-- Directions --
In the entries below, find the line with "You are a computer-use" and the line with "Screen dimensions: 1084x599". Reproduce those two lines and every line between them exactly, and nothing more.

-- Data shown --
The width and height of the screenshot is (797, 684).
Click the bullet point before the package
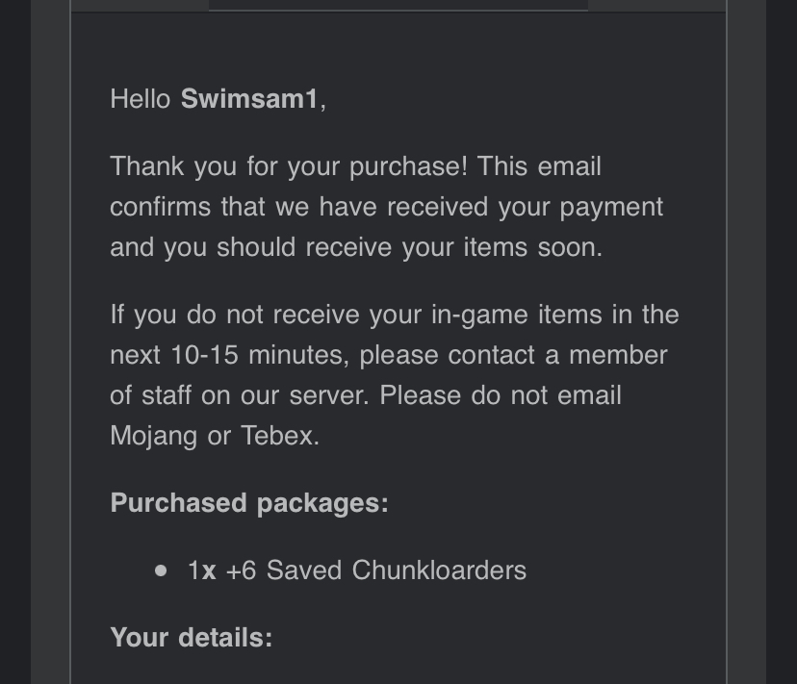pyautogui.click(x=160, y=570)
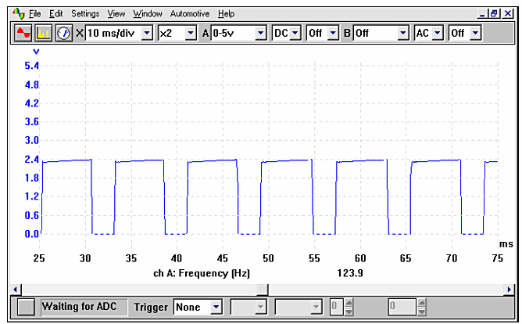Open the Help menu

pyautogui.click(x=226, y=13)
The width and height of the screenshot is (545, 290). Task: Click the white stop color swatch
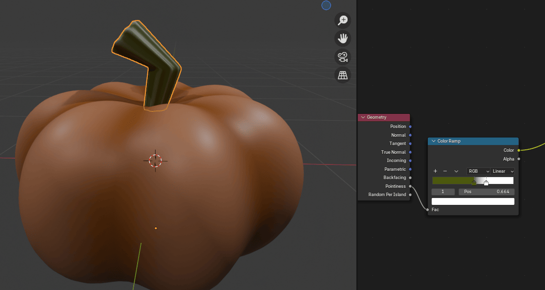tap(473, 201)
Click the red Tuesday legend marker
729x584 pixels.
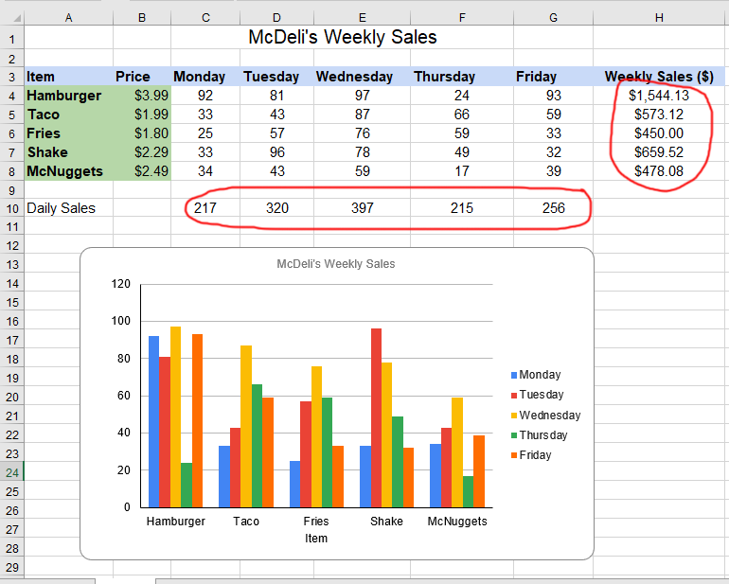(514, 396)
==
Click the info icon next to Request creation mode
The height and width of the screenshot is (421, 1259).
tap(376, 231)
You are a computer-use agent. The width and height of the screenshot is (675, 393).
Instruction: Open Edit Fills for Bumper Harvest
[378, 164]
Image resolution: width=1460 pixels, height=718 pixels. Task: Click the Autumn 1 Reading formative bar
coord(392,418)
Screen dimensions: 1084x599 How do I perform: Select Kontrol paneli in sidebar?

-- Reply --
You are a computer-use agent. The width and height of the screenshot is (675, 393).
Instruction: Open Edit Fills for Bumper Harvest
[378, 164]
Image resolution: width=1460 pixels, height=718 pixels. Task: Click the Autumn 1 Reading formative bar
coord(392,418)
Screen dimensions: 1084x599 How do I perform: Select Kontrol paneli in sidebar?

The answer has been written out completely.